The story of McCrae’s Battalion was recently featured on Britain’s Great War presented by Jeremy Paxman on BBC1.

McCrae’s Place will be made up of sections of Grindlay Street and Cambridge Street in front of the Usher Hall where Sir George McCrae made his famous speech on 27 November 1914. He had been tasked by Lord Kitchener with raising a new volunteer battalion in Edinburgh and at a meeting at the Usher Hall he declared: “This is not a night for titles: I stand before you humbly as a fellow Scot, nothing more and nothing less. You know I don’t speak easily of crisis. But that is what confronts us.

“I have received permission from the War Office to raise a new battalion for active service.

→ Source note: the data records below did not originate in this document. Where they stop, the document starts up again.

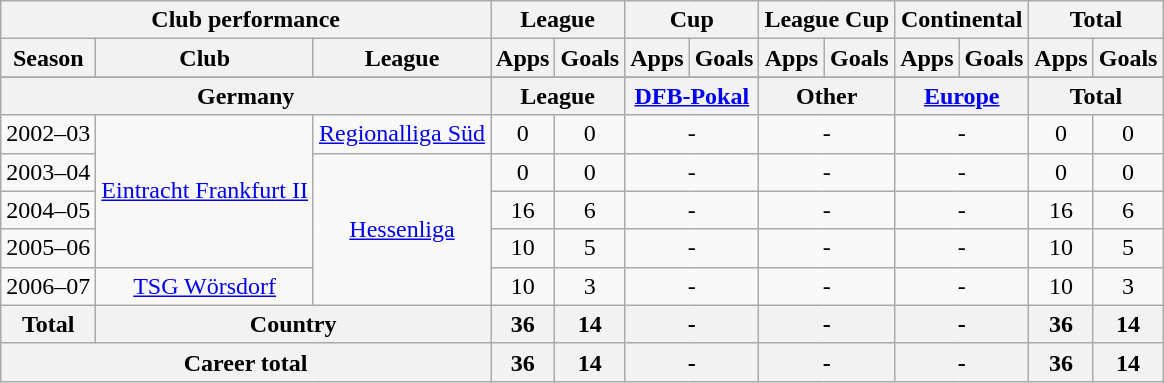
2002–03 [48, 134]
2006–07 [48, 286]
Club performance [246, 20]
Regionalliga Süd [402, 134]
Country [294, 324]
Club [205, 58]
2003–04 [48, 172]
Cup [692, 20]
Career total [246, 362]
DFB-Pokal [692, 96]
Season [48, 58]
2005–06 [48, 248]
League Cup [827, 20]
2004–05 [48, 210]
Continental [962, 20]
Eintracht Frankfurt II [205, 191]
Hessenliga [402, 229]
Germany [246, 96]
Other [827, 96]
TSG Wörsdorf [205, 286]
Europe [962, 96]
Determine the [x, y] coordinate at the center of the cell enclosing the given text.  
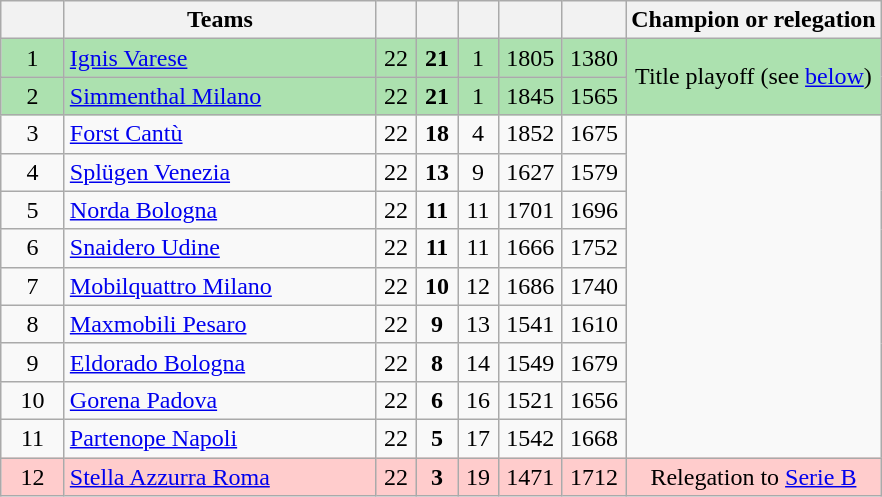
17 [478, 438]
1696 [594, 210]
1675 [594, 134]
7 [33, 286]
Forst Cantù [220, 134]
Relegation to Serie B [754, 477]
1565 [594, 96]
1380 [594, 58]
16 [478, 400]
1805 [531, 58]
1542 [531, 438]
1712 [594, 477]
1679 [594, 362]
1852 [531, 134]
Title playoff (see below) [754, 77]
1471 [531, 477]
1579 [594, 172]
Champion or relegation [754, 20]
1845 [531, 96]
Eldorado Bologna [220, 362]
1656 [594, 400]
Norda Bologna [220, 210]
14 [478, 362]
1701 [531, 210]
18 [436, 134]
2 [33, 96]
Maxmobili Pesaro [220, 324]
1541 [531, 324]
1752 [594, 248]
1740 [594, 286]
19 [478, 477]
Stella Azzurra Roma [220, 477]
1666 [531, 248]
1668 [594, 438]
1610 [594, 324]
1521 [531, 400]
1549 [531, 362]
Mobilquattro Milano [220, 286]
Partenope Napoli [220, 438]
Gorena Padova [220, 400]
Snaidero Udine [220, 248]
Teams [220, 20]
1627 [531, 172]
Splügen Venezia [220, 172]
Simmenthal Milano [220, 96]
Ignis Varese [220, 58]
1686 [531, 286]
Pinpoint the cell where the given text exists, returning its [X, Y] midpoint coordinate. 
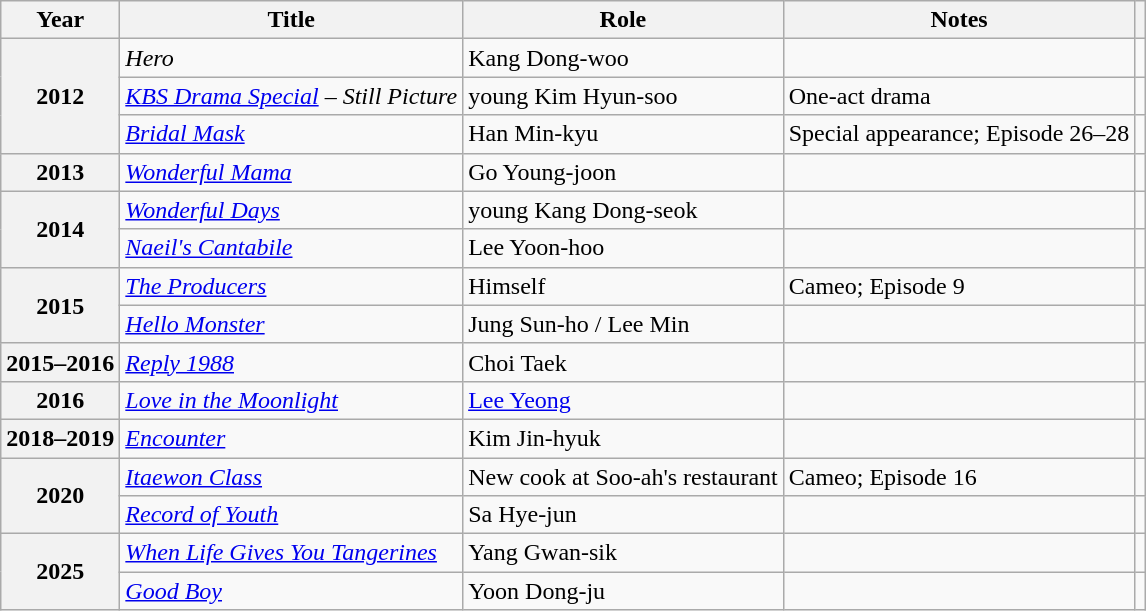
Hero [292, 58]
Himself [624, 286]
Good Boy [292, 591]
2018–2019 [60, 438]
Jung Sun-ho / Lee Min [624, 324]
Wonderful Days [292, 210]
Lee Yeong [624, 400]
When Life Gives You Tangerines [292, 553]
young Kang Dong-seok [624, 210]
Naeil's Cantabile [292, 248]
The Producers [292, 286]
2015 [60, 305]
2012 [60, 96]
Han Min-kyu [624, 134]
2025 [60, 572]
Record of Youth [292, 515]
Kang Dong-woo [624, 58]
2016 [60, 400]
Wonderful Mama [292, 172]
2014 [60, 229]
Yang Gwan-sik [624, 553]
Reply 1988 [292, 362]
Year [60, 20]
2015–2016 [60, 362]
Hello Monster [292, 324]
Go Young-joon [624, 172]
Role [624, 20]
Kim Jin-hyuk [624, 438]
KBS Drama Special – Still Picture [292, 96]
Yoon Dong-ju [624, 591]
Sa Hye-jun [624, 515]
New cook at Soo-ah's restaurant [624, 477]
Special appearance; Episode 26–28 [959, 134]
Love in the Moonlight [292, 400]
2020 [60, 496]
Choi Taek [624, 362]
young Kim Hyun-soo [624, 96]
Encounter [292, 438]
2013 [60, 172]
Cameo; Episode 16 [959, 477]
Title [292, 20]
Lee Yoon-hoo [624, 248]
One-act drama [959, 96]
Notes [959, 20]
Bridal Mask [292, 134]
Itaewon Class [292, 477]
Cameo; Episode 9 [959, 286]
Output the [X, Y] coordinate of the center of the cell containing the given text.  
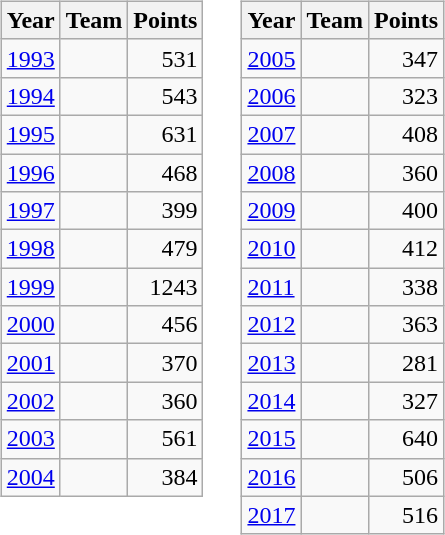
2006 [272, 96]
2009 [272, 211]
2000 [30, 325]
531 [166, 58]
2007 [272, 134]
2012 [272, 325]
363 [406, 325]
2003 [30, 439]
2017 [272, 515]
2013 [272, 363]
384 [166, 477]
370 [166, 363]
2010 [272, 249]
516 [406, 515]
281 [406, 363]
561 [166, 439]
1998 [30, 249]
338 [406, 287]
323 [406, 96]
2016 [272, 477]
1243 [166, 287]
327 [406, 401]
2001 [30, 363]
543 [166, 96]
1994 [30, 96]
479 [166, 249]
2004 [30, 477]
2008 [272, 173]
1995 [30, 134]
1999 [30, 287]
1997 [30, 211]
1996 [30, 173]
2015 [272, 439]
631 [166, 134]
399 [166, 211]
456 [166, 325]
2014 [272, 401]
2005 [272, 58]
400 [406, 211]
506 [406, 477]
1993 [30, 58]
2002 [30, 401]
468 [166, 173]
408 [406, 134]
640 [406, 439]
2011 [272, 287]
347 [406, 58]
412 [406, 249]
Provide the [x, y] coordinate of the cell's center where the given text is located.  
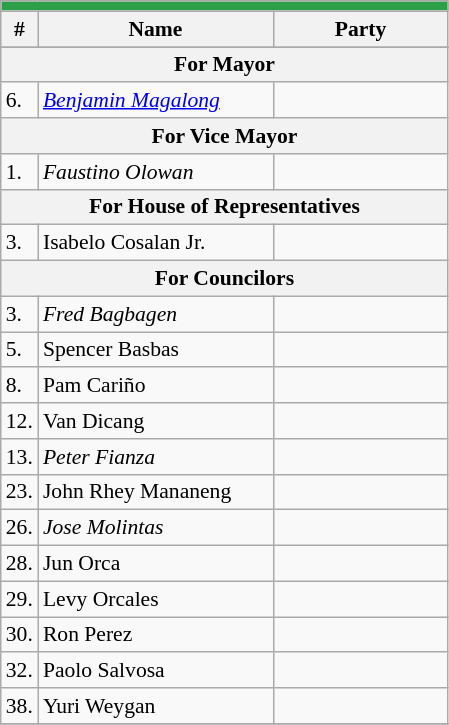
32. [20, 671]
For Councilors [224, 279]
Paolo Salvosa [156, 671]
8. [20, 386]
For Mayor [224, 65]
Jose Molintas [156, 528]
John Rhey Mananeng [156, 492]
Yuri Weygan [156, 706]
26. [20, 528]
23. [20, 492]
Pam Cariño [156, 386]
Benjamin Magalong [156, 101]
30. [20, 635]
38. [20, 706]
Peter Fianza [156, 457]
12. [20, 421]
29. [20, 599]
Fred Bagbagen [156, 314]
Party [360, 29]
28. [20, 564]
Name [156, 29]
Van Dicang [156, 421]
Jun Orca [156, 564]
Ron Perez [156, 635]
Levy Orcales [156, 599]
Spencer Basbas [156, 350]
6. [20, 101]
Isabelo Cosalan Jr. [156, 243]
5. [20, 350]
Faustino Olowan [156, 172]
1. [20, 172]
For Vice Mayor [224, 136]
# [20, 29]
For House of Representatives [224, 207]
13. [20, 457]
Pinpoint the cell where the given text exists, returning its (X, Y) midpoint coordinate. 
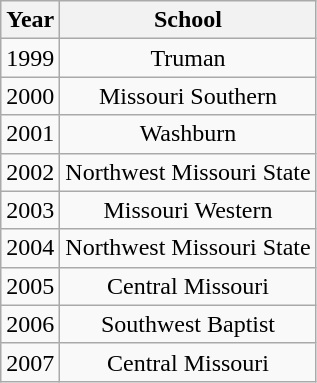
School (188, 20)
2000 (30, 96)
Southwest Baptist (188, 324)
Truman (188, 58)
Missouri Western (188, 210)
2006 (30, 324)
Washburn (188, 134)
2001 (30, 134)
2007 (30, 362)
2003 (30, 210)
Missouri Southern (188, 96)
2005 (30, 286)
1999 (30, 58)
Year (30, 20)
2002 (30, 172)
2004 (30, 248)
For the text-containing cell, return its midpoint in (X, Y) coordinate format. 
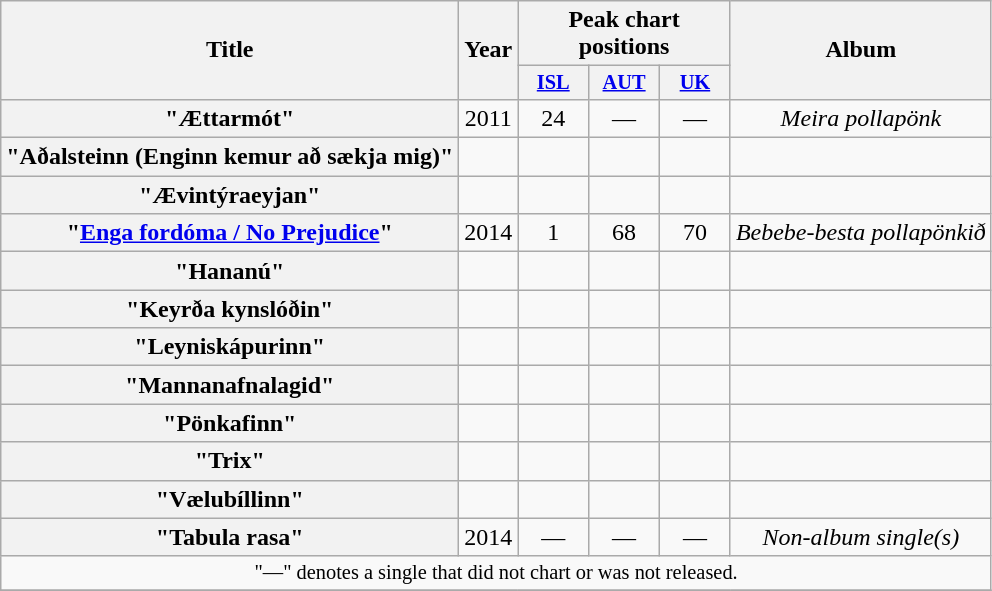
68 (624, 233)
"Ættarmót" (230, 118)
"Mannanafnalagid" (230, 385)
Non-album single(s) (860, 537)
ISL (554, 83)
"Vælubíllinn" (230, 499)
"—" denotes a single that did not chart or was not released. (496, 573)
Meira pollapönk (860, 118)
"Trix" (230, 461)
70 (696, 233)
"Pönkafinn" (230, 423)
24 (554, 118)
"Keyrða kynslóðin" (230, 309)
"Enga fordóma / No Prejudice" (230, 233)
"Hananú" (230, 271)
Year (488, 50)
"Leyniskápurinn" (230, 347)
"Tabula rasa" (230, 537)
UK (696, 83)
Peak chart positions (624, 34)
"Ævintýraeyjan" (230, 195)
1 (554, 233)
Title (230, 50)
"Aðalsteinn (Enginn kemur að sækja mig)" (230, 157)
2011 (488, 118)
Bebebe-besta pollapönkið (860, 233)
Album (860, 50)
AUT (624, 83)
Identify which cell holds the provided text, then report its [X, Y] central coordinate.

It is my intention that this unit will be characterised by such a spirit of simple excellence that the rest of Lord Kitchener’s army will be judged by our standard.

“Furthermore, with the agreement of the authorities, I have undertaken to lead the battalion in the field. I would not – I could not – ask you to serve unless I share the danger at your side. In a moment I will walk down to Castle Street and set my name to the list of volunteers. Who will join me?”

Within seven days, more than 800 men had signed up to serve in the 16th Battalion of the Royal Scots, which was also known as ‘The Sportsman Battalion’ and had among its initial volunteers at least 30 professional footballers from various clubs including the majority of the Heart of Midlothian team. The battalion fought at Contalmaison in the Battle of the Somme in July 1916 and suffered heavy casualties.

Yesterday Lord Provost Donald Wilson said: “It is 100 years since the First World War so it seemed significant and appropriate to do it. It was in discussion with the McCrae’s Memorial Trust and we thought since that was the place where he made his famous speech, it was the best place to put it. It does not have a name so it seemed fortuitous.”

The Lord Provost said it was important to commemorate the First World War and to prompt the public to find out more about those who played an active part in the conflict.

He said: “McCrae is an important historical figure and his place in history is obvious. The army were desperate for volunteers and if they had not got the large numbers that joined up, the result would have been disastrous.

“But obviously we are talking about the commemorations of a very sad event. Particularly if you think of the Somme and the battle of Contalmaison which was their first engagement.

“We owe it to the memory of the ones that gave their lives and also what makes it significant and unique is they volunteered despite the fact that they were in reserve occupations. They didn’t have to go, but they went and the reasons why they went are beyond question and should be honoured.

“I think it is important that Edinburgh plays its part in the commemorations and a huge element of these commemorations is education. It is about remembering what happened.”